## start Text
Tuesday, February 9, 2010

Carbonera, Carbonara either way it's good!

 Cabonara~ Ok this is not the authentic from Italy version this is my personal version. Recipes are not my thing I hardly ever use them except for baking I just cook it's my NaNa's fault she didn't even bake with recipes she lived half a block away from us till I was 8 when we moved to Hawaii. Needless to say I spent A LOT of time in her kitchen at a young age. She never made Carbonara that I remember but I was so young....I could clean and fry calamari at 8 :) Anyway for those of you who haven't had it oh the goodness you must get to know... I only cook in larger portions so adjust as needed...
## end Text
## start Information supplied
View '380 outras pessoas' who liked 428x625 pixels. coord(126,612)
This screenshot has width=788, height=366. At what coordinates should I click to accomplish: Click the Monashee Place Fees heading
## end Information supplied
_What this exercise asks:_
**1)** Put this sentence from the carbonara post into Spanish: "Needless to say I spent A LOT of time in her kitchen at a young age."
**2)** Echo back everything in the carbonara post from "Tuesday, February 9, 2010" down to "adjust as needed...".
Work from the carbonara post alone; leave the material out of it.

_Solved tasks:_
**1)** Huelga decir que pasé MUCHO tiempo en su cocina a una edad temprana.

**2)**
Tuesday, February 9, 2010

Carbonera, Carbonara either way it's good!

 Cabonara~ Ok this is not the authentic from Italy version this is my personal version. Recipes are not my thing I hardly ever use them except for baking I just cook it's my NaNa's fault she didn't even bake with recipes she lived half a block away from us till I was 8 when we moved to Hawaii. Needless to say I spent A LOT of time in her kitchen at a young age. She never made Carbonara that I remember but I was so young....I could clean and fry calamari at 8 :) Anyway for those of you who haven't had it oh the goodness you must get to know... I only cook in larger portions so adjust as needed...